2 Eks Kabid Pajak dan Retribusi Daerah Takalar Ikut Andil
Tim Penyidik Pidana Khusus Kejaksaan Tinggi Sulawesi Selatan (Kejati Sulsel) telah menetapkan tiga orang tersangka dalam kasus dugaan korupsi penyimpangan penetapan harga jual pasir laut di Kabupaten Takalar Tahun 2020.
Selain inisial GM yang merupakan mantan Kadis BPKD Takalar yang saat ini tengah berproses di persidangan, dua orang eks Kepala Bidang Pajak dan Retribusi Daerah pada Badan Pengelolaan Keuangan Daerah (BPKD) Kabupaten Takalar juga telah ditetapkan sebagai tersangka.
"Kedua eks Kabid Pajak dan Retribusi yang menjadi tersangka berikutnya yakni inisial JM dan HB," ucap Asisten Pidana Khusus (Aspidsus) Kejati Sulsel, Yudi Triadi dalam konferensi pers yang berlangsung di Kantor Kejati Sulsel, Senin 8 Mei 2023.
Penetapan JM dan HB sebagai tersangka baru dalam kasus korupsi penyimpangan penetapan harga jual pasir laut di Kabupaten Takalar tersebut, berdasarkan dua alat bukti sah sebagaimana yang diatur dalam pasal 184 ayat (1) KUHAP.
Usai ditetapkan sebagai tersangka, keduanya langsung digiring ke sel Lapas Klas 1 Makassar.

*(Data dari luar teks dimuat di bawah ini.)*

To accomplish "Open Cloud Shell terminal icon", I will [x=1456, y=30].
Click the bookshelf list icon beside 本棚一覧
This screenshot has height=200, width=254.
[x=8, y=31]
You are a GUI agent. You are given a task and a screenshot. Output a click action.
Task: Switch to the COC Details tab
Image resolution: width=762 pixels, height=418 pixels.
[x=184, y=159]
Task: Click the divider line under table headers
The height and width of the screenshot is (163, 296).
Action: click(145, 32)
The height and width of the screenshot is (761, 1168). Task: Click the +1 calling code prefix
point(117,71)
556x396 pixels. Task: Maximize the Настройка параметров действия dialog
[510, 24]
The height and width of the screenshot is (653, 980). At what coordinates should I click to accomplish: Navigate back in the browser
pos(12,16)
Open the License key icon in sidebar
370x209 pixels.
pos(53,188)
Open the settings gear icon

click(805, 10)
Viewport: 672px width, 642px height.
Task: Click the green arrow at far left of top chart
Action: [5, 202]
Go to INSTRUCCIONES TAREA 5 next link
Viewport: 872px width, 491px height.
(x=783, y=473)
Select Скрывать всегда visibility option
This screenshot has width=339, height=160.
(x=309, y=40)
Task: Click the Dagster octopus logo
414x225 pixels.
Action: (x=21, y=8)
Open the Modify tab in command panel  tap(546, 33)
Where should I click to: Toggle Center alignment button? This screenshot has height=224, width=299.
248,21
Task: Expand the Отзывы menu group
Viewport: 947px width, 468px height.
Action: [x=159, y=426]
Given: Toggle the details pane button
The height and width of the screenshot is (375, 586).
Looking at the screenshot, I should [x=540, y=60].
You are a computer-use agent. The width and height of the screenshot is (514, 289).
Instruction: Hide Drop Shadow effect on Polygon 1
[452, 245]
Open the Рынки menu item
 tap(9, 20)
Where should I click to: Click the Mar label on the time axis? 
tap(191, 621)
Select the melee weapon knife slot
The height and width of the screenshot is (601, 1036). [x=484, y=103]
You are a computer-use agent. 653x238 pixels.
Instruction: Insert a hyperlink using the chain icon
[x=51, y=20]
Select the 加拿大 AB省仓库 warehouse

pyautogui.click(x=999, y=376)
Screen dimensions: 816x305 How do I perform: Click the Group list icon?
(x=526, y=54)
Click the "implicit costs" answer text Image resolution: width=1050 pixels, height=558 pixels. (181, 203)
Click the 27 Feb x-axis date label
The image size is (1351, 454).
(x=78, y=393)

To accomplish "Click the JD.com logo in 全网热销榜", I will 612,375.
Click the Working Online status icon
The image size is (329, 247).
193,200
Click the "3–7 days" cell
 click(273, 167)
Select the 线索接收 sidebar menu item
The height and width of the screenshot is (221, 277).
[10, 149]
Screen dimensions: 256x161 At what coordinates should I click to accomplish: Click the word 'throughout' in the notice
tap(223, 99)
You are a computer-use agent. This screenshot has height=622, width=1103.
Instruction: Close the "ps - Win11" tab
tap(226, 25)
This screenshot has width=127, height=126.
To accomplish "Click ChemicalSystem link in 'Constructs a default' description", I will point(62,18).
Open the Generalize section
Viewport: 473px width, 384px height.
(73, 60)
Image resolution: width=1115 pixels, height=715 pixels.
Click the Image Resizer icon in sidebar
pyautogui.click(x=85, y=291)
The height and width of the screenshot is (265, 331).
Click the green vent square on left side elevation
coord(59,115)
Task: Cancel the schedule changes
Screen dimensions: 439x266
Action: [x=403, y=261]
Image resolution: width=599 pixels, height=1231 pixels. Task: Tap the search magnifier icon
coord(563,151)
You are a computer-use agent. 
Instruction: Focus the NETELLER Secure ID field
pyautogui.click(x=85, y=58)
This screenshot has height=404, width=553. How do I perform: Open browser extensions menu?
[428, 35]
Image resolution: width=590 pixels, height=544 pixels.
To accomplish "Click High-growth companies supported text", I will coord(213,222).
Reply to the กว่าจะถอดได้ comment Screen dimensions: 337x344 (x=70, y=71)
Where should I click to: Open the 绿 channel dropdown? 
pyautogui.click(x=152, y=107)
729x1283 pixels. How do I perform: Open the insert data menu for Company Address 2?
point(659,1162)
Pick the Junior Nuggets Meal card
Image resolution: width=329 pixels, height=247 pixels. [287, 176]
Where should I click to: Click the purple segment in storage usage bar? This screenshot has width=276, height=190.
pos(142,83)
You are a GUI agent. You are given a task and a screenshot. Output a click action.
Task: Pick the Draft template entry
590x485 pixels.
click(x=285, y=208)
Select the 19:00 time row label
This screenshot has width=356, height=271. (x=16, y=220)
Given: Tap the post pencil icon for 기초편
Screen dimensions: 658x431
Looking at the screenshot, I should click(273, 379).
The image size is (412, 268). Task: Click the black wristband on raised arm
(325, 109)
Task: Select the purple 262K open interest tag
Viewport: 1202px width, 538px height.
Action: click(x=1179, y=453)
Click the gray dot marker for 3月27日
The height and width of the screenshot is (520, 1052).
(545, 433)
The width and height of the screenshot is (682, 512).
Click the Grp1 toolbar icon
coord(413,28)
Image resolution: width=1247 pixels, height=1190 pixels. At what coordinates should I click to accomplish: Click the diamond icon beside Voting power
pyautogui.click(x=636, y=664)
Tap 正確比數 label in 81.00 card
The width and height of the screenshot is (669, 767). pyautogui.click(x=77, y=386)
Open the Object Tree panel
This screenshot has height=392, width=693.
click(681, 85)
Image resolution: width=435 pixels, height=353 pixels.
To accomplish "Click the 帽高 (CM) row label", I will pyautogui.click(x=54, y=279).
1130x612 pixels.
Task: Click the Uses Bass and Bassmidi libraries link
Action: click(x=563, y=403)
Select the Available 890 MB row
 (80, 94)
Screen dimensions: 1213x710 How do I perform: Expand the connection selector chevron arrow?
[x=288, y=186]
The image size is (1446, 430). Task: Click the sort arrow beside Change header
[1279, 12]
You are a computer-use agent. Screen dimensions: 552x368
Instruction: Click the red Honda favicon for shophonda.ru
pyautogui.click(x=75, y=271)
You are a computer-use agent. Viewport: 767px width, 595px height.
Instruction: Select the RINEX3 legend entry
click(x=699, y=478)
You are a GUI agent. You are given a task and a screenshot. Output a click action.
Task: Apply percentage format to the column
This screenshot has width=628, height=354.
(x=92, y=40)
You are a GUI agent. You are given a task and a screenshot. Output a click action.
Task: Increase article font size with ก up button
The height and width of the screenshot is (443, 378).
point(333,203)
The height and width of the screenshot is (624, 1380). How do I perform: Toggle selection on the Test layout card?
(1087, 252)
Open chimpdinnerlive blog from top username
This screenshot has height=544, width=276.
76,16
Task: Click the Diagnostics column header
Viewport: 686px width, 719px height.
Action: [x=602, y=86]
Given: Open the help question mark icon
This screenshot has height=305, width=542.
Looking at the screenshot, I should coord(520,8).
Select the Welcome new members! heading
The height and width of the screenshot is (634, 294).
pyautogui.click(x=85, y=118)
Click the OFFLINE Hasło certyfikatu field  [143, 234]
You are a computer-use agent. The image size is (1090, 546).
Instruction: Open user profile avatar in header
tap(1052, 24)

Mereka ditahan selama 20 hari ke depan tepatnya terhitung sejak 8 hingga 27 Mei 2023 di sel Lembaga Pemasyarakatan (Lapas) Klas 1 Makassar.
"Keduanya ditahan guna kepentingan penyidikan berdasarkan ketentuan Pasal 21 ayat (1) KUHAP dalam hal adanya keadaan yang menimbulkan kekhawatiran bahwa tersangka akan melarikan diri, merusak atau menghilangkan barang bukti dan atau mengulangi tindak pidana," terang Yudi.
Peran Tersangka
Dua eks Kabid Pajak dan Retribusi Daerah Kabupaten Takalar yakni inisial JM dan HB disebut turut serta atau bersama-sama dengan inisial GM yang terlebih dahulu ditetapkan sebagai tersangka dalam kasus korupsi penyimpangan penetapan harga jual pasir laut di Kabupaten Takalar Tahun 2020.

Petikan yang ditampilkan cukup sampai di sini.